This repository focuses on NLP (Natural Language Processing) using the Python Language.
News-Classifier
notebook focus on categorizing news articles by processing the body of the content.
You can tweak the code a bit to improve the accuracy of the predictions by combining both Body and Title for processing.
First clone the repository.
git clone https://github.com/DevDHera/Guide-to-NLP-with-Python.git
Now open the juputer notebook and classify news articles to your choice.
All the data sets are included inside dataset
directory.
Following are some of the packages we use to build our classifier.

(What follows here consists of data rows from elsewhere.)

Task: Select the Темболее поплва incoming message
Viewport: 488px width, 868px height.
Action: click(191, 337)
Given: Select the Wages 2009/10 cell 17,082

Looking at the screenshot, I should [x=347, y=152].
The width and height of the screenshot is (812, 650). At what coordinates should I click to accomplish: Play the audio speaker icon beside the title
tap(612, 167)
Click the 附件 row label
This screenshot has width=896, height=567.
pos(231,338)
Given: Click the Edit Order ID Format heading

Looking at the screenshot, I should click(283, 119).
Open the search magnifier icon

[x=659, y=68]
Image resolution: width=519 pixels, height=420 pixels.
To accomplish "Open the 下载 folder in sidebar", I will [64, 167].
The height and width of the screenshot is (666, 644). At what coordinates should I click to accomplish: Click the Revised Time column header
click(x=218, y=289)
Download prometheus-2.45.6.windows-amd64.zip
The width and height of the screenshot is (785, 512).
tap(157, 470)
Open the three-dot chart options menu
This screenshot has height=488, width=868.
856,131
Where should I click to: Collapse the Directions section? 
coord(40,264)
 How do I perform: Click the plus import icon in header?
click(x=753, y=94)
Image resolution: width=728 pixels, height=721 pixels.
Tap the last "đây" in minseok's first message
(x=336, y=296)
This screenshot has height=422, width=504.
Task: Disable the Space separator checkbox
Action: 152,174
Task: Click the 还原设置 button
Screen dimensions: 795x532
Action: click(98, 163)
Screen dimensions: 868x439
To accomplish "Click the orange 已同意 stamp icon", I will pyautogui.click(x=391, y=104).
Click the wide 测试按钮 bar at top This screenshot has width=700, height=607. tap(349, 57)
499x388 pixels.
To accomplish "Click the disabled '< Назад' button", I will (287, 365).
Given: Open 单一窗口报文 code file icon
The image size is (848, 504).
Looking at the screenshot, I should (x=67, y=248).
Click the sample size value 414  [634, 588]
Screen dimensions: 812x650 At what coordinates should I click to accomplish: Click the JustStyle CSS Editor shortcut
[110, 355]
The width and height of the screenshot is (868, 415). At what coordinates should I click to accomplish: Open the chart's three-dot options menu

- nltk - Stopwords, Stemming
- pandas - To read TSV, create dataframes
- matplotlib, seaborn - Data visualizations
- string - To remove punctuations
- sklearn - CountVectorizer, TfidfTransformer, MultinomialNB, Pipeline
We import the data into notebook like below.
news = pd.read_csv('dataset/trainset.txt', sep='\t', names=['CLASS', 'TITLE', 'DATE', 'BODY'])
Also, we use pipelines to make our life easier 😴.
pipeline = Pipeline([
('bow', CountVectorizer(analyzer=text_process)),
('tfidf', TfidfTransformer()),
('classifier', MultinomialNB())
])
Improve the classifier and ❤️ share the knowledge 💐 😊